La relazione sul 34enne morto nel 2004
Attilio Manca ucciso dai clan di Cosa Nostra, l’Antimafia smonta la pista suicidio per l’urologo: “Morte legata ai contatti con Provenzano”
C’era la mafia dietro la morte, il 12 febbraio 2004, di Attilio Manca. È la conclusione della relazione finale sui “nuovi elementi emersi” sul caso approvata dalla Commissione parlamentare antimafia della XVIII legislatura.
Un testo di 136 pagine in cui si nega che la morte dell’urologo 34enne di Barcellona Pozzo di Gotto, trovato cadavere il 12 febbraio 2004 nella sua casa di Viterbo, sia dovuta ad un suicidio o ad overdose.
La morte di Manca, che lavorava da poco meno di due anni all’ospedale Belcolle, è “imputabile ad un omicidio di mafia”, si legge infatti nel documento, e “l’associazione ne ha preso parte (non è chiaro se nel ruolo di mandante o organizzatrice o esecutrice) è da individuarsi in quella facente capo alla famiglia di Barcellona Pozzo di Gotto”.
A sostegno di questa tesi, scrive la Commissione parlamentare antimafia della scorsa legislatura, ci sono anche le dichiarazioni dei collaboratori di giustizia, “rese da soggetti che sono stati ritenuti credibili da parte delle diverse autorità giudiziarie che se ne sono occupati e che non risulta siano stati mai neppure indagati per i reati di calunnia e di false dichiarazioni al pm”, si legge nel documento riportato dall’agenzia Agi.

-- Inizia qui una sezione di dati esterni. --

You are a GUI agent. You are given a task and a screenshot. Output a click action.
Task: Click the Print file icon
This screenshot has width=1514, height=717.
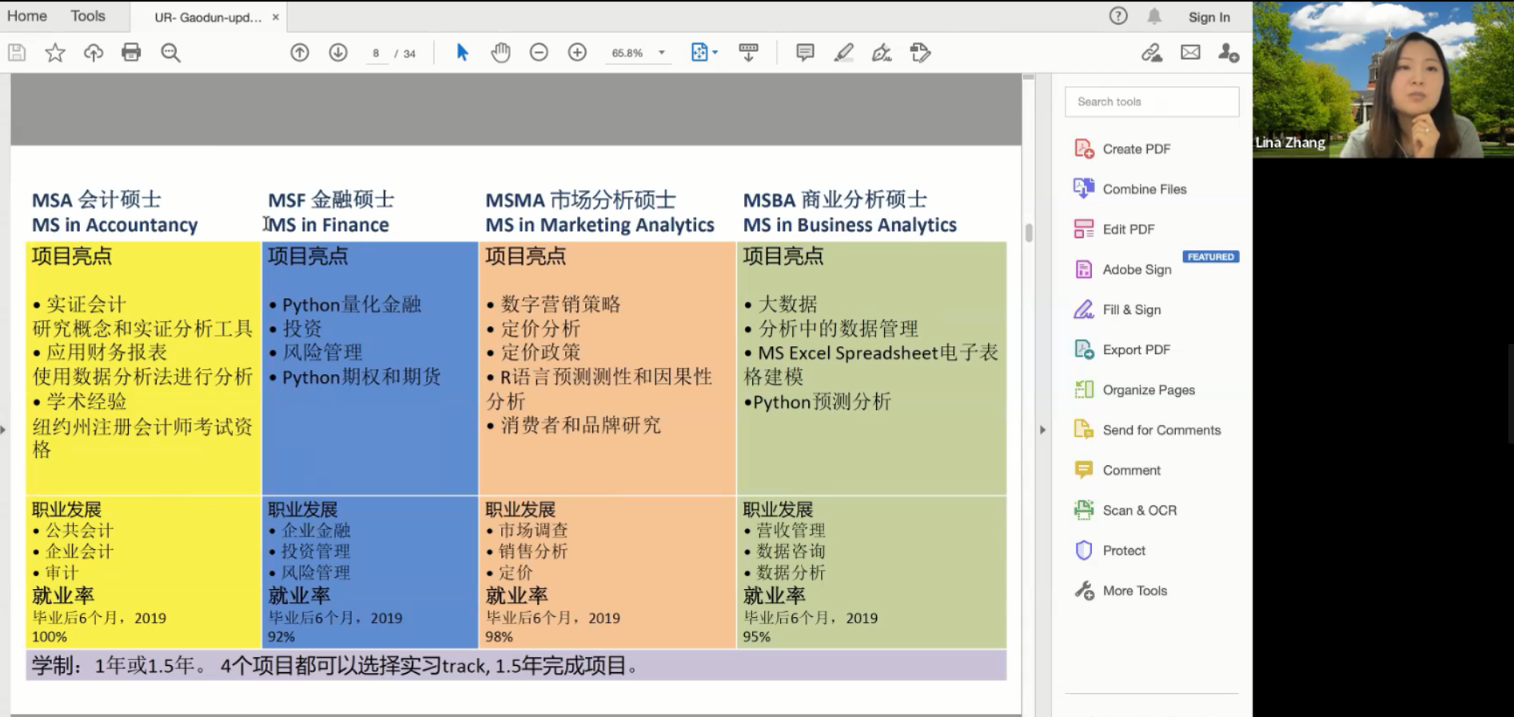pos(131,53)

Nel giugno dello scorso anno il portale web Antimafiaduemila aveva riportato un’intercettazione ambientale di fine 2003 di uomini vicini al capoclan di Cosa Nostra Bernardo Provenzano, al tempo ancora latitante. Questi dissero che era necessario “fare una doccia” a un medico per aver negato le cure al boss, ossia avrebbero dovuto eliminarlo. Quel medico, sebbene non venga nominato, sarebbe appunto Attilio Manca.
Anche secondo l’Antimafia, che ha approvato la relazione sul finire della scorsa legislatura e che ora è stata resa pubblica, l’ipotesi “assai verosimile” è quella “per la quale la morte di Attilio Manca sia legata ai probabili contatti da questi avuti con Bernardo Provenzano. Non è stato possibile, però, determinare il momento esatto in cui le vite del medico e del latitante si siano incrociate“.
Per la Commissione Antimafia l’omicidio è “l’unica ipotesi ragionevole e priva di contraddizioni con i dati obiettivi delle modalità della morte di Manca, le informazioni fornite dai collaboratori di giustizia, gli elementi raccolti sui contatti fra la latitanza di Provenzano e il territorio di Barcellona Pozzo di Gotto e della provincia di Messina e, infine, le considerevoli opacità su aspetti rilevantissimi riguardanti le cure sanitarie in favore del latitante corleonese”.
La famiglia del giovane urologo morto 18 anni non aveva mai creduto alla tesi dell’overdose o del suicidio e la risultanze emerse dalla relazione dell’Antimafia confermano quanto sempre denunciato dai familiari di Attilio Manca.
In particolare la scena del ‘delitto’ non è compatibile con un suicidio per overdose: tra gli elementi descritti nella relazione dell’Antimafia “la copiosa quantità di sangue trovata sulla scena del delitto; i segni delle punture di eroina rinvenute nel braccio sinistro, incompatibili con il mancinismo puro del Manca e con la sua pessima abilità con la mano destra; le siringhe trovate perfettamente chiuse, con il tappo di protezione; l’assenza di propositi suicidari in capo al Manca; l’assenza di materiale per la preparazione dell’eroina e del laccio emostatico per l’iniezione endovena; l’assenza di pantaloni e di biancheria intima sul corpo della vittima nonostante il mese invernale; la totale assenza di impronte su una delle siringhe usate per iniettare l’eroina e il microscopico frammento, non utilizzabile per comparazioni dattiloscopiche, ritrovato sulla seconda”.